SEVENSEAS Marine Conservation & Travel Issue 11, April 2016 - Page 56

a journal entry

in the blink of an eye.

Giacomo Abrusci

Indonesia is a nation of islands and countryside; volcanos and valleys; Islamic mosques, Catholic cathedrals, and Hindu and Buddhist temples; sprawling cities and straw villages; rice terraces and coral gardens, orangutans and elephants, Dutch bakeries and Portuguese forts. Seemingly endless languages and cultures connected not by roads but segmented by the sea, the diversity of Indonesia will astound the most season traveler. The nation begs to hold itself together with crumbling infrastructure and cities bursting at the seams. It is hard to believe that the most polluted raw sewage and trash-filled black bays I ever saw were less than a two hour puddle hop from the most pristine coral fields I had yet to witness.

Planning a trip to a country with somewhere between 13 and over 18,000 islands can be a daunting task- and you will probably realize you

need take more than one trip if you want to see most of the highlights.
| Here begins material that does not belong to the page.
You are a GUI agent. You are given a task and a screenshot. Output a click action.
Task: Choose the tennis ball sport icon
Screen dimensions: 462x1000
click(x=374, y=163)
If I could recommend a quick two week tour it violently cuts out the majority of the country but will give you some magnificent memories to take home.

A day in Jakarta on the way in is worth the stop. Depending on where you are coming from you might want to get your feet on the ground for a minute before taking off again. There are a few sites worth seeing from the National Monument, to strolling crowded streets of Chinatown, plenty of great restaurants, and any of the malls will give you the full experience of city life in Southeast Asia. Next stop would be Jojakarta to see two of the most impressive temples you’ll come across on this trip– get into Jojakarta in the evening so you can grab dinner, check out some art galleries, and get an early night so you can make it to Borobudur for the sunrise. One temple Buddhist and one hindu, you’ll see the stark differences but sit in awe of each as they tower to the sky. Next make your way over to Parambanan and be amazed by the intricate relief sculptures you imagine lost in this day in age. An inexpensive tour from a local is well worth the time. If the weather permits you can tack on a hike between the two temples but steer clear if you are in rainy season.